Sinds oktober 2024 is Patricia de Vries werkzaam als LVVN-raad op de Nederlandse ambassade in Marokko. Met een lange staat van dienst in Latijns-Amerika en een achtergrond als landbouwkundig ingenieur verkent ze nu de Marokkaanse context. Haar eerste indruk toen ze aankwam? ‘Rabat is een sprookje – maar de uitdagingen zijn groot.’
Patricia de Vries
Patricia de Vries werkt al bijna veertig jaar voor het ministerie van Landbouw, Visserij, Voedselzekerheid en Natuur (LVVN). Ongeveer de helft van die tijd bracht ze door in het buitenland als landbouwraad: van Mexico-Stad, via São Paulo en Praag tot Brasília en Bogotá. ‘Ik heb op allerlei plekken ter wereld gewerkt, maar Marokko stond nooit op mijn radar. Ik was er nog nooit geweest en had er eigenlijk ook niet echt een beeld bij. Maar ik ben enorm positief verrast door dit land en de mensen. Inmiddels voel ik mij na meer dan een half jaar aardig op mijn plek.’
Privé betekende deze nieuwe post ook een nieuw avontuur: haar man reisde met haar mee, samen met hun twee Braziliaanse honden van veertien en twaalf jaar oud. ‘Zij maken iedere verhuizing een pittige logistieke uitdaging, maar ze horen bij ons. Waar wij gaan, gaan zij.’
Rabat aan zee
Haar eerste indrukken van Marokko na aankomst zijn zeer positief. ‘Rabat is veilig, schoon, georganiseerd en bovenal: gastvrij. Mensen zijn trots op hun land en doen er alles aan om je welkom te laten voelen.’ De ligging aan zee en het milde klimaat dragen bij aan de levenskwaliteit. ‘Ik ben graag buiten, wandel veel met de honden en geniet van de natuur. Mijn favoriete plek?

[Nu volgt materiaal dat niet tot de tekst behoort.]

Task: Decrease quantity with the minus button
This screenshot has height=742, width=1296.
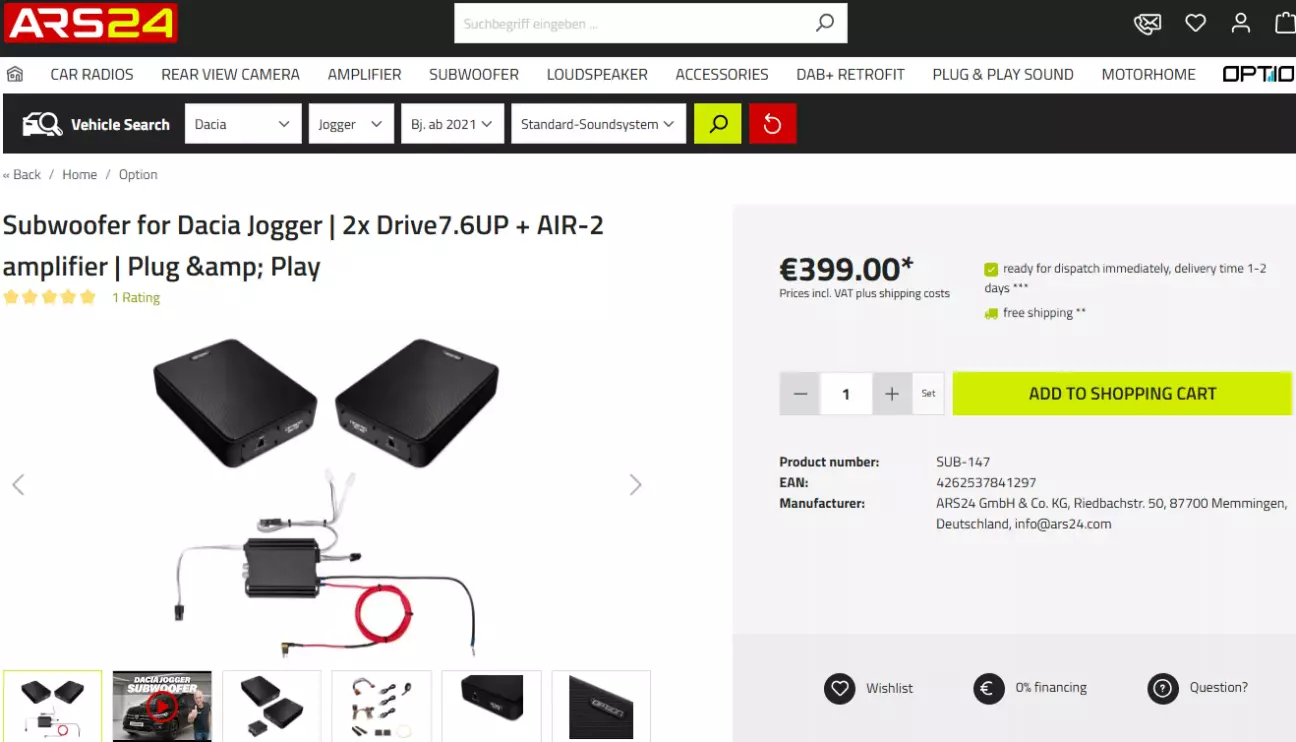Action: tap(800, 394)
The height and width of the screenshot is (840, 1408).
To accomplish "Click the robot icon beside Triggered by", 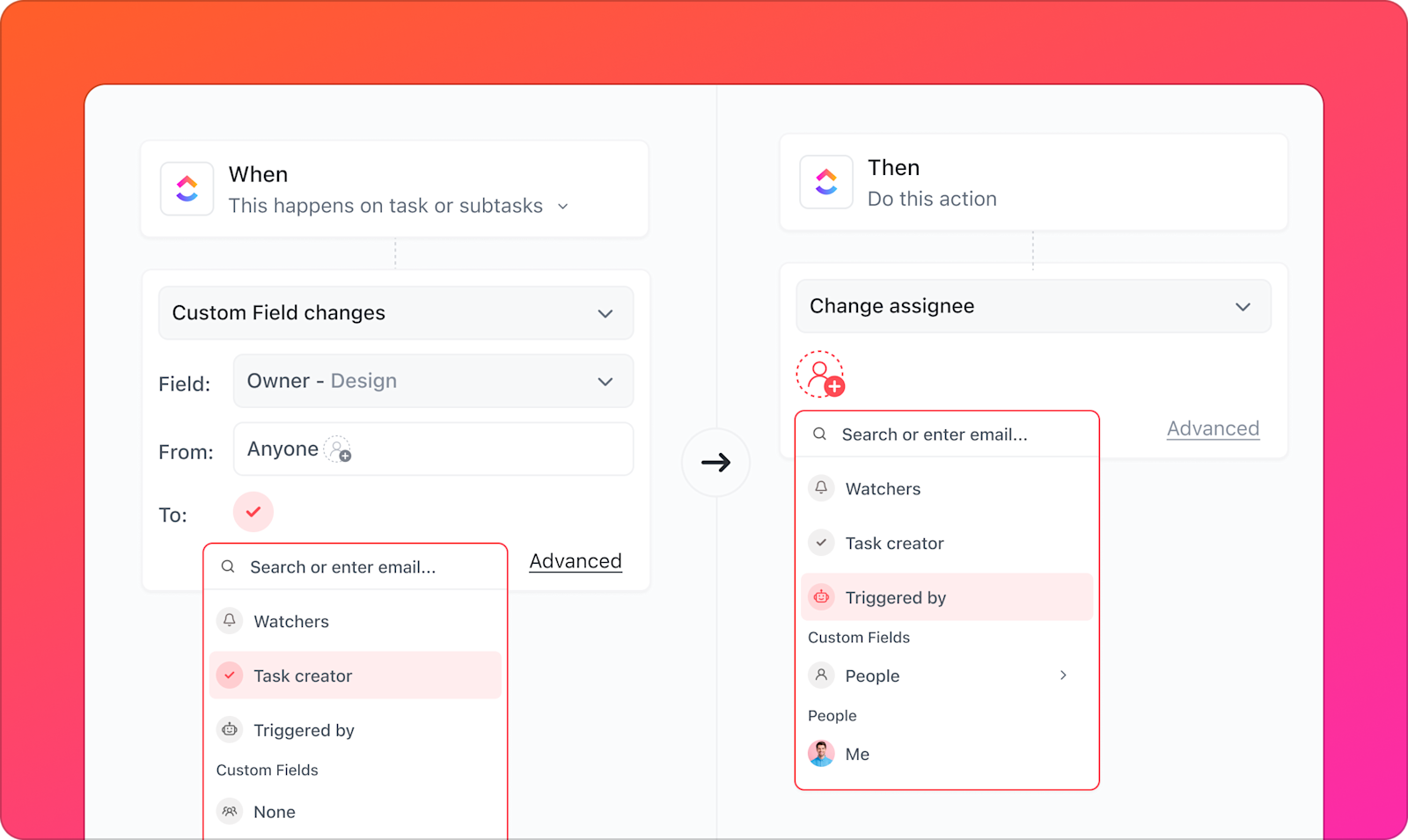I will pos(821,596).
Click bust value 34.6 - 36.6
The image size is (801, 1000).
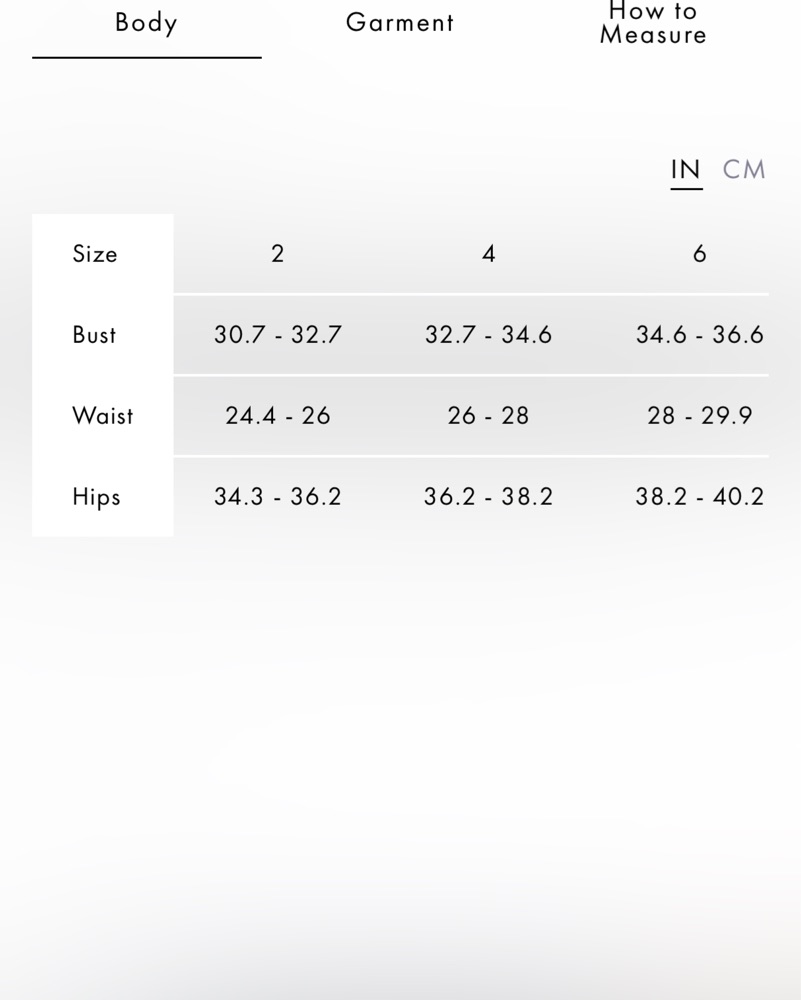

De Chella, een oude necropolis met uitzicht op de rivier de Bouregreg, vol ooievaars. Daar kom ik helemaal tot rust.’
Uitdagingen bij de start
Toch was het begin niet altijd eenvoudig. ‘Er zijn personele wisselingen geweest en mijn team is tijdelijk kleiner van samenstelling. Dat vroeg om rust en opnieuw opbouwen. We brengen eerst de basis op orde, vervolgens bouwen we verder aan een duidelijke agenda en een stevig team.’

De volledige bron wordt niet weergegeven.